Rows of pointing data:
☆ ☆ ☆ ☆ ☆ ☆ ☆

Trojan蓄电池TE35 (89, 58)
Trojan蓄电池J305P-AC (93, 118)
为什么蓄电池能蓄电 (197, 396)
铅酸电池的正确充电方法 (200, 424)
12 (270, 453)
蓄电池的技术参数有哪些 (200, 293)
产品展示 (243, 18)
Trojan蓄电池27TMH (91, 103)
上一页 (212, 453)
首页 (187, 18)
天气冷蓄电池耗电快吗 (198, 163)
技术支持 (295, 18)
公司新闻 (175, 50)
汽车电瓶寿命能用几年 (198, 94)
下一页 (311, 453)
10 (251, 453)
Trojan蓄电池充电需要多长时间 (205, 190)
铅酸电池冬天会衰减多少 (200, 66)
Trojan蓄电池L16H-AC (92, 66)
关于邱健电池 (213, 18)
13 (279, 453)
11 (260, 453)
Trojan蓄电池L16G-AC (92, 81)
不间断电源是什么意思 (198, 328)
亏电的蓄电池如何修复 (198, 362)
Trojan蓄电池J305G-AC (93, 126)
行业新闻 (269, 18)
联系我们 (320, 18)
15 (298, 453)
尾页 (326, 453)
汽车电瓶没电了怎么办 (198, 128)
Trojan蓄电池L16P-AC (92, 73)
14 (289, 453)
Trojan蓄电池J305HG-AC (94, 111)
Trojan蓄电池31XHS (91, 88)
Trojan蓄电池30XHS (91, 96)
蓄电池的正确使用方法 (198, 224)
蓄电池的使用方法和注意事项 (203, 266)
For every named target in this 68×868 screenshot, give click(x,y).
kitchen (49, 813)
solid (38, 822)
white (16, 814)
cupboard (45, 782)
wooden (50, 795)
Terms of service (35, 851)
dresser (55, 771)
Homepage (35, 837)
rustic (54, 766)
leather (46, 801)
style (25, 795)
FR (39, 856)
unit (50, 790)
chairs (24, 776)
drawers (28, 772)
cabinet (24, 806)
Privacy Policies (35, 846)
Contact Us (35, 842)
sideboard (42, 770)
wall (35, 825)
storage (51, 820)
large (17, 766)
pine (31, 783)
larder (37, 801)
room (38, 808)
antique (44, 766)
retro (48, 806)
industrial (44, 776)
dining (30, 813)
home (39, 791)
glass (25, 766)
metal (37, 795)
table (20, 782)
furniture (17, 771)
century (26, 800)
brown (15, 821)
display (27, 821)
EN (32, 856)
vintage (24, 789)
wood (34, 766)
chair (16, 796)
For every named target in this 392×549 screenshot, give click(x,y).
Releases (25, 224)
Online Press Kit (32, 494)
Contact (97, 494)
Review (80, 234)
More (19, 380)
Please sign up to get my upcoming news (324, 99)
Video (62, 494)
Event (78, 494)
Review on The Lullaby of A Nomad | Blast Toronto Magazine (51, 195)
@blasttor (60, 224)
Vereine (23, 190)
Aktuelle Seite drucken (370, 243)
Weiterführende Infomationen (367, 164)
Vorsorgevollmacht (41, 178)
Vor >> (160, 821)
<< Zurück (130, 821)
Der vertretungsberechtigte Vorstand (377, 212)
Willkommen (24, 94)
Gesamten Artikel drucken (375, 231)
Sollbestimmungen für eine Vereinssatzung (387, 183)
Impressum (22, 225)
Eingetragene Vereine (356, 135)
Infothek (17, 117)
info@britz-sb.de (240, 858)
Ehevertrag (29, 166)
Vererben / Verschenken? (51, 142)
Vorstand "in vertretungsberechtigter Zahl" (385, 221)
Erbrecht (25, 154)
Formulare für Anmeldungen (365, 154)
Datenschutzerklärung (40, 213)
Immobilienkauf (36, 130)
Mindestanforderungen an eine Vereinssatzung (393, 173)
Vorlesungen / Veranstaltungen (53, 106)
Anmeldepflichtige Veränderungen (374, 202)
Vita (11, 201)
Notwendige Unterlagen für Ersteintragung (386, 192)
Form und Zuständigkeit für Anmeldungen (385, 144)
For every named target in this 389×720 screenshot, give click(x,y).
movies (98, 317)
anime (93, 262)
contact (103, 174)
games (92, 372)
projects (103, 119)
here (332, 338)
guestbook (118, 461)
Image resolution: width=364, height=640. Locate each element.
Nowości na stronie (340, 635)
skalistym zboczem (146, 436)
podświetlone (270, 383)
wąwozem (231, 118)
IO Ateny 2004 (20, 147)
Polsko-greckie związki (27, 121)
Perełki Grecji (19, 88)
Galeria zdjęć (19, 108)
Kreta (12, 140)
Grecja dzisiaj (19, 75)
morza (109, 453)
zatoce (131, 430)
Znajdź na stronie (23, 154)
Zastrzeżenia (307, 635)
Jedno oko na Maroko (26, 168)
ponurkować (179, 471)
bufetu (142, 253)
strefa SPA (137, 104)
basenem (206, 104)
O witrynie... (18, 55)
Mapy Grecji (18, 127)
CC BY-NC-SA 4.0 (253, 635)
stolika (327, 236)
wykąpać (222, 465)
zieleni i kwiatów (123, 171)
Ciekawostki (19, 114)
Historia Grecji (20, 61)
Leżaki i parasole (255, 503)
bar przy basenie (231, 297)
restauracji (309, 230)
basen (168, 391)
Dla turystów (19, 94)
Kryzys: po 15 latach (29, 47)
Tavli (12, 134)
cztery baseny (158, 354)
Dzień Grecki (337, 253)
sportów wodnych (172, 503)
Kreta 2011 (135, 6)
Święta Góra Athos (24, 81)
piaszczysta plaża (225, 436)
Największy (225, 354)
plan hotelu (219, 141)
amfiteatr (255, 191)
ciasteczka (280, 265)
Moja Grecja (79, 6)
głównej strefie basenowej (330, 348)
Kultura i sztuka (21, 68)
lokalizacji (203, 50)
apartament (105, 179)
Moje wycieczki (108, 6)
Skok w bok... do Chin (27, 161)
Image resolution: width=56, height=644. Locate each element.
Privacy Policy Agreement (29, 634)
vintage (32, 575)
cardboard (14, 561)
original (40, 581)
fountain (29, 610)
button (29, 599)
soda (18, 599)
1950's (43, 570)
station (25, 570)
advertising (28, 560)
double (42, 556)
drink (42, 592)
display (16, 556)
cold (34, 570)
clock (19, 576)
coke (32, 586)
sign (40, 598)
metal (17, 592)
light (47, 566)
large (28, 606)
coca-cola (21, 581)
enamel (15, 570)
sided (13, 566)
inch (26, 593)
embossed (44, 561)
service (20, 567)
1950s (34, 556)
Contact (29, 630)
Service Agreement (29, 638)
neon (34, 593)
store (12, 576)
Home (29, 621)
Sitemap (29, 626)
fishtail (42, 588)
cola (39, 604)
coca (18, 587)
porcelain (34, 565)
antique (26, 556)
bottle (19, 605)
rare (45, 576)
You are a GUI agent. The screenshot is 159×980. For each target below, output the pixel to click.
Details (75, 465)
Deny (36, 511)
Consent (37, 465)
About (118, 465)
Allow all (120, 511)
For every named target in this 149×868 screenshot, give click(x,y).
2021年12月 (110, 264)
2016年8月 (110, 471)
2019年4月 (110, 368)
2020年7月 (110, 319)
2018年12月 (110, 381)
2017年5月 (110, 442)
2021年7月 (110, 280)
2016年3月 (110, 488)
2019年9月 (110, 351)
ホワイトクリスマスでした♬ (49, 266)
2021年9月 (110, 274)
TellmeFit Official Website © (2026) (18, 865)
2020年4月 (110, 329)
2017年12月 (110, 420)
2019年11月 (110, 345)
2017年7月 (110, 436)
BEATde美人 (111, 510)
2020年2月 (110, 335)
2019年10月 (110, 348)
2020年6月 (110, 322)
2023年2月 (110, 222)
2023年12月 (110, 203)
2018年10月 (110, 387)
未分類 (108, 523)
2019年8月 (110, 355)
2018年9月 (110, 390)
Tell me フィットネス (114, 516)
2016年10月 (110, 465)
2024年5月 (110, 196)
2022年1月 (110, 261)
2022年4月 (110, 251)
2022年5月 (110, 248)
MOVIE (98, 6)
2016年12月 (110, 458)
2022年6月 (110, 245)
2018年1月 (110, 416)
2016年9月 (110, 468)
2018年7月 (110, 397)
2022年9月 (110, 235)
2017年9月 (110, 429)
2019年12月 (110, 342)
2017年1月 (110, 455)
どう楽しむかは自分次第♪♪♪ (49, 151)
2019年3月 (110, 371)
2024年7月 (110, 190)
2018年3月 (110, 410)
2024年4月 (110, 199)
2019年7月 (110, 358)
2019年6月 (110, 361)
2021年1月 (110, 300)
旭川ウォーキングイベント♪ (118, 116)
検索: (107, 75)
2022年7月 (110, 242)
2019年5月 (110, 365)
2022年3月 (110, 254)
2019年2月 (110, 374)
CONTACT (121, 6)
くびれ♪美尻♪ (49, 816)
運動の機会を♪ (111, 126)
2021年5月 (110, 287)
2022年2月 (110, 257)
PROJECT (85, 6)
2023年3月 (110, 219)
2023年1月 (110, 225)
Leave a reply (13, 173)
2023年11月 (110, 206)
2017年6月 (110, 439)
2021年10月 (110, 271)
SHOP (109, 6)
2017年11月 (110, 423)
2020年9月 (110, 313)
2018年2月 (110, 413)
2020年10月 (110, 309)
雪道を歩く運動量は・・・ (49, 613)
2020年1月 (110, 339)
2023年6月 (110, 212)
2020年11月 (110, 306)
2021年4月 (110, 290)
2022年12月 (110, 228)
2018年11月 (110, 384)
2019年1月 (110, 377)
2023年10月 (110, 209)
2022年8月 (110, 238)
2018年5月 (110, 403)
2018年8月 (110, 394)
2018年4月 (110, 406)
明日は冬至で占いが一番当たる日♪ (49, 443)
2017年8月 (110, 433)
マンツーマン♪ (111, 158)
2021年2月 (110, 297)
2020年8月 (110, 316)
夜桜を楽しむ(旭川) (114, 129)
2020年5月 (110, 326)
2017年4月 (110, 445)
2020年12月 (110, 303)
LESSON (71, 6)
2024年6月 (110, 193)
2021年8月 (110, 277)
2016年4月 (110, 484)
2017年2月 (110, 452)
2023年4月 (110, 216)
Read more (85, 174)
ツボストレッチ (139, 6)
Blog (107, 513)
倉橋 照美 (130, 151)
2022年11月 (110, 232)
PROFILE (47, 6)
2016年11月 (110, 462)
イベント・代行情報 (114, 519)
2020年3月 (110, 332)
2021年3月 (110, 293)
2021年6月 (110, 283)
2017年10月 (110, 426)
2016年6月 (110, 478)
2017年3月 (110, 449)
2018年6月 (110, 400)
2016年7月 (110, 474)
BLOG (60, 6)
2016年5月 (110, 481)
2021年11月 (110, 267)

☆ ☆ ☆ ☆ ☆ ☆ ☆

Rewrite the stretch from the start of the entries through the line containing "Trojan蓄电池31XHS (91, 88)", changing "上一页" to "前一页" and leaving everything else as it is.

#### [TASK ANSWER]
Trojan蓄电池TE35 (89, 58)
Trojan蓄电池J305P-AC (93, 118)
为什么蓄电池能蓄电 (197, 396)
铅酸电池的正确充电方法 (200, 424)
12 (270, 453)
蓄电池的技术参数有哪些 (200, 293)
产品展示 (243, 18)
Trojan蓄电池27TMH (91, 103)
前一页 (212, 453)
首页 (187, 18)
天气冷蓄电池耗电快吗 (198, 163)
技术支持 (295, 18)
公司新闻 (175, 50)
汽车电瓶寿命能用几年 (198, 94)
下一页 (311, 453)
10 (251, 453)
Trojan蓄电池充电需要多长时间 (205, 190)
铅酸电池冬天会衰减多少 (200, 66)
Trojan蓄电池L16H-AC (92, 66)
关于邱健电池 (213, 18)
13 (279, 453)
11 (260, 453)
Trojan蓄电池L16G-AC (92, 81)
不间断电源是什么意思 (198, 328)
亏电的蓄电池如何修复 (198, 362)
Trojan蓄电池J305G-AC (93, 126)
行业新闻 (269, 18)
联系我们 (320, 18)
15 (298, 453)
尾页 (326, 453)
汽车电瓶没电了怎么办 (198, 128)
Trojan蓄电池L16P-AC (92, 73)
14 (289, 453)
Trojan蓄电池J305HG-AC (94, 111)
Trojan蓄电池31XHS (91, 88)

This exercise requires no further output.